→ **Try it**
Apart from the pictures, every line below needs to be reproduced verbatim.

→ **Information provided**

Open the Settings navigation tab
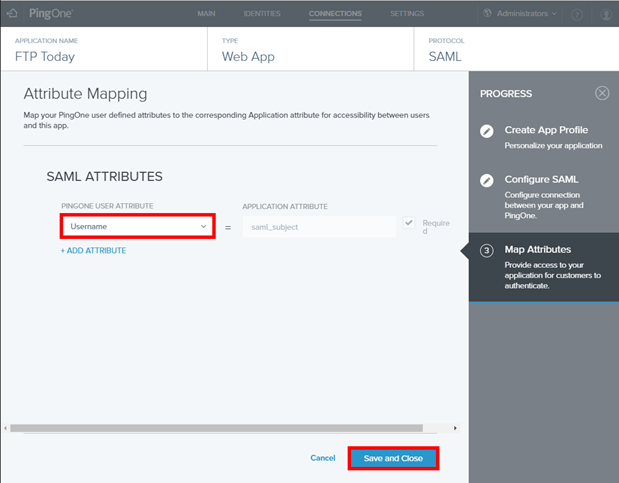Screen dimensions: 619x483 tap(407, 14)
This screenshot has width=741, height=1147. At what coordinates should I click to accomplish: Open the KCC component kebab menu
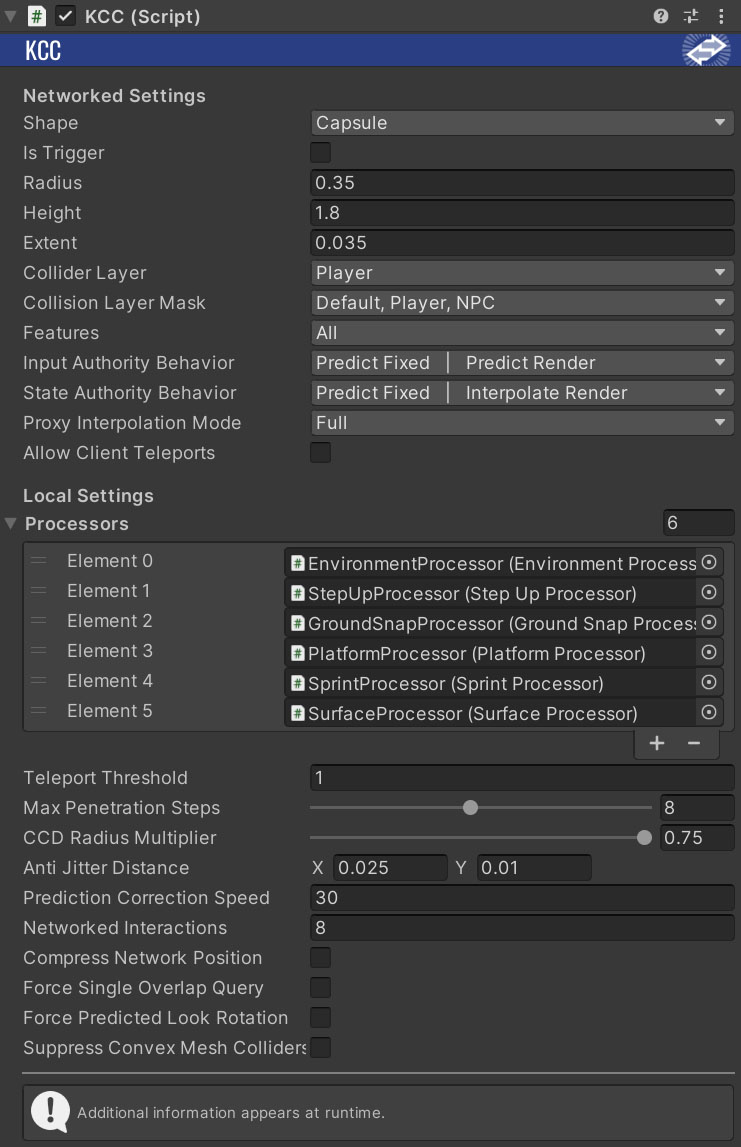pos(721,16)
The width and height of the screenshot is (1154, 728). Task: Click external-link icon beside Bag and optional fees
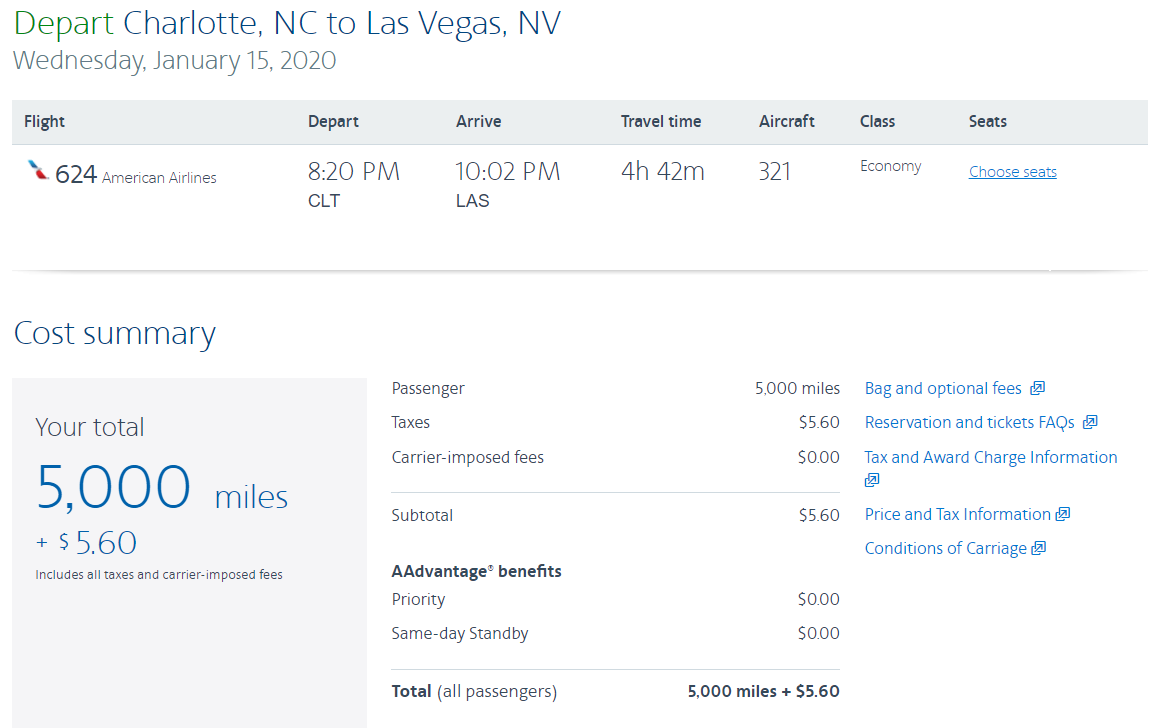pyautogui.click(x=1037, y=388)
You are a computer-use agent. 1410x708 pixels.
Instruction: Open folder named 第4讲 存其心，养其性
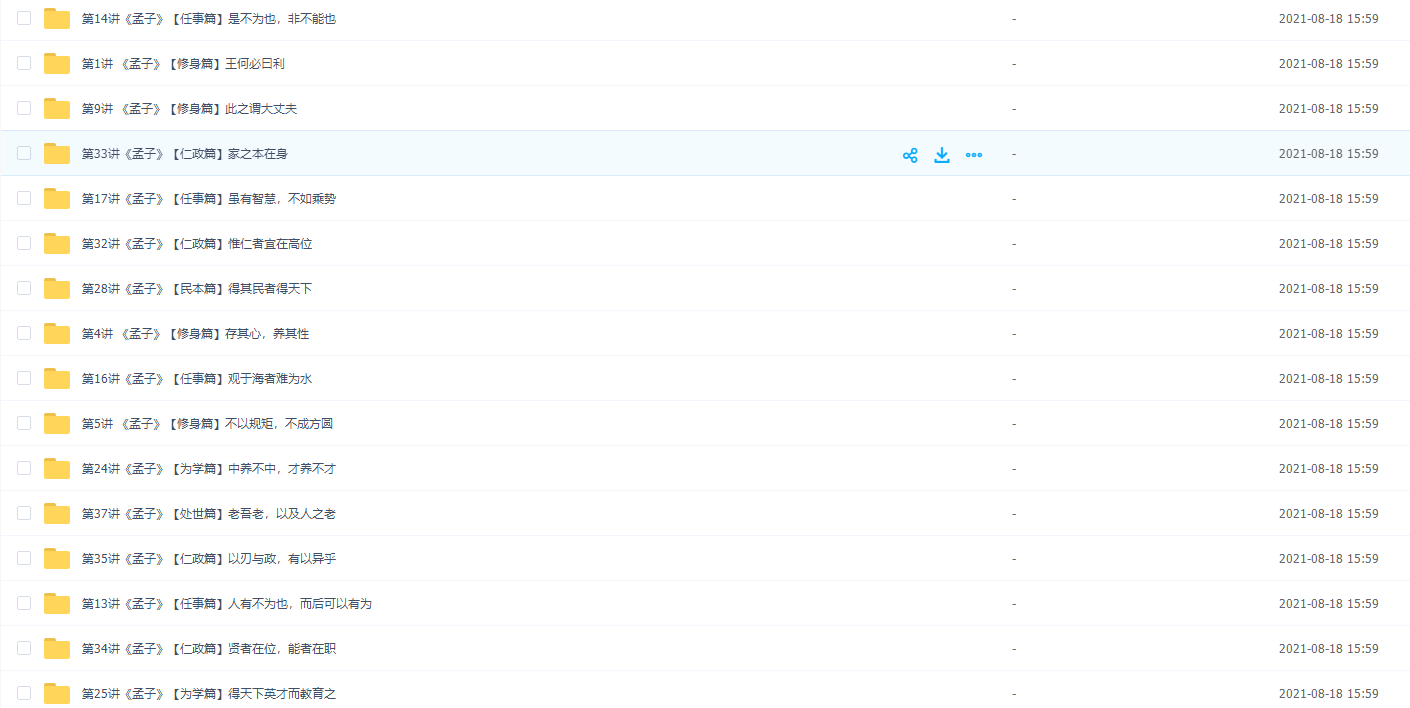click(x=195, y=334)
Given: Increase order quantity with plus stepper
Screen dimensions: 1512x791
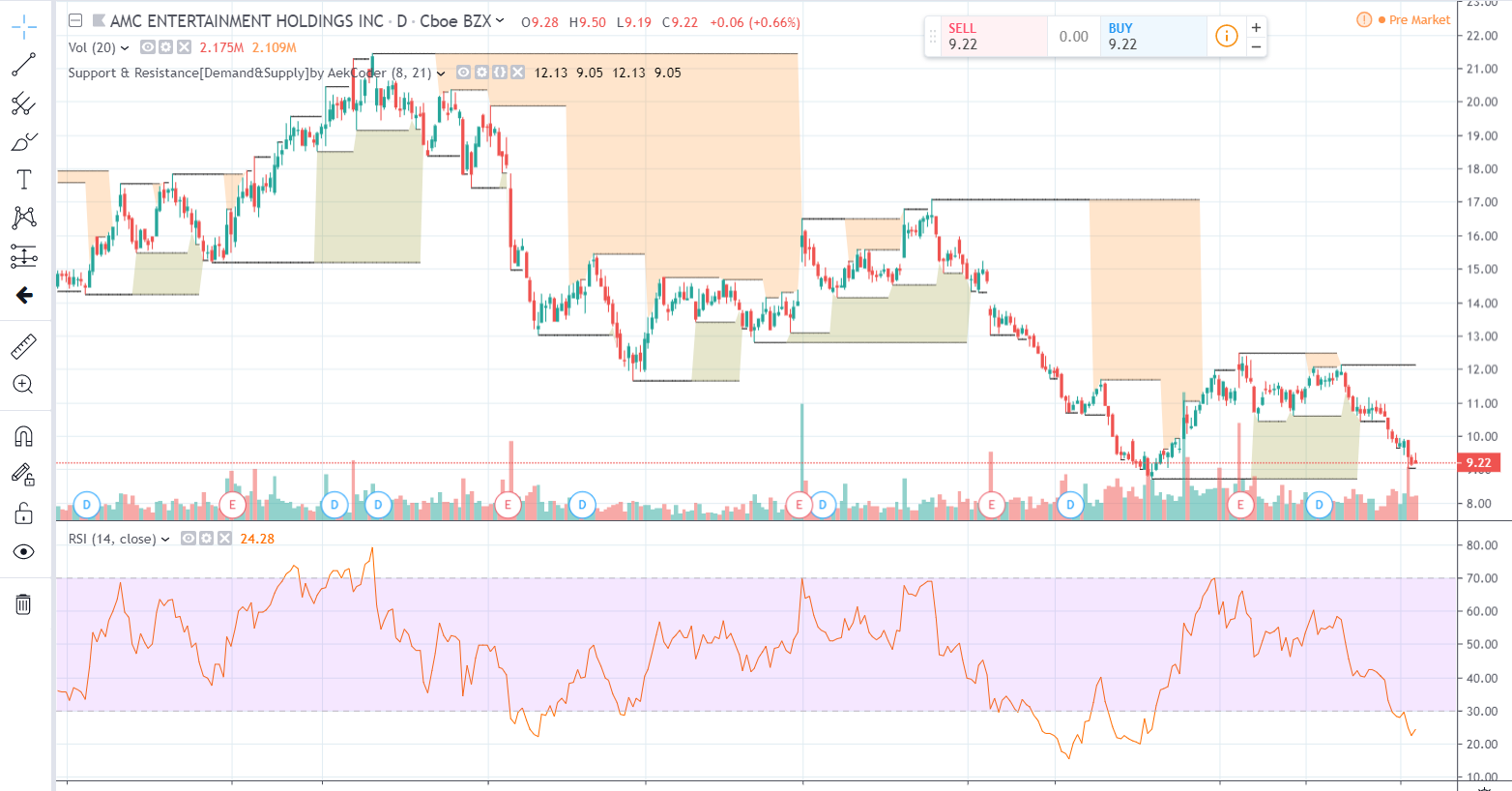Looking at the screenshot, I should [x=1256, y=28].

→ **Answer**
Open the Settings navigation tab
Screen dimensions: 619x483 tap(407, 14)
This screenshot has width=741, height=1147. At what coordinates should I click to accomplish: Open the KCC component kebab menu
pos(721,16)
The width and height of the screenshot is (1154, 728). Task: Click external-link icon beside Bag and optional fees
pyautogui.click(x=1037, y=388)
You are a computer-use agent. 1410x708 pixels.
Instruction: Open folder named 第4讲 存其心，养其性
click(x=195, y=334)
Given: Increase order quantity with plus stepper
Screen dimensions: 1512x791
Looking at the screenshot, I should [x=1256, y=28].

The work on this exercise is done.